Storage server for fast reading

Notice: Page may contain affiliate links for which we may earn a small commission through services like Amazon Affiliates or Skimlinks.

deeplearningguy

New Member
Jan 25, 2017
3
1
3
37
We are building a small cluster of servers for computer vision related tasks (university lab), mostly deep learning on GPUs. Each box will have 8 GPUs, so that roughly 8 people can work on them at once. To train these models, lots of data has to be fed into GPUs for computation. So we need two things, a fast network and fast storage. I would say that maybe 16 processes from 3 servers will constantly be reading from the server.
Most of the operations are read only, we put the dataset (images, videos, audio etc.) on the store and then mount them on a node via NFS to be read for training the models. We don't need very much space, at the moment we run the stuff on disks with around 1.5 TB storage, with roughly 600 GB free.

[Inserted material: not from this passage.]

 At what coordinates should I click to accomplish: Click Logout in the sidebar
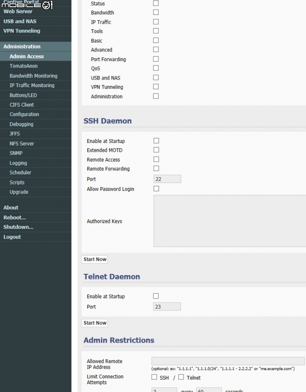point(12,237)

Networking I have worked out, 40gbe with used parts from ebay as our budget is sort of very limited here. One Mellanox Connect-X 3 card per node and two in the file server. Infiniband may be a cheaper option, but I have the feeling 40gbe is just easier to integrate into existing environments.

For the file server I have a Dell R720 which I can use. Dual E5-2630 (v1) with 96 GB Ram and a H710 with 512MB Cache. My goal is to saturate a link aggregated 40 gbe link, so roughly 80 gbit/s (10 gbyte/s) for reading. I don't care about write speeds, it can be 100 mb/s. Files range from small 100kbyte files to Gigabyte H5 database files.

One idea that crossed my mind was to get 3x 512GB Samsung 960 Pro NVMe with PCIe cards. Each of them has roughly 3.5 GByte/s sequential read speed. In a RAID0 setting I would expect to get around 8GByte/s.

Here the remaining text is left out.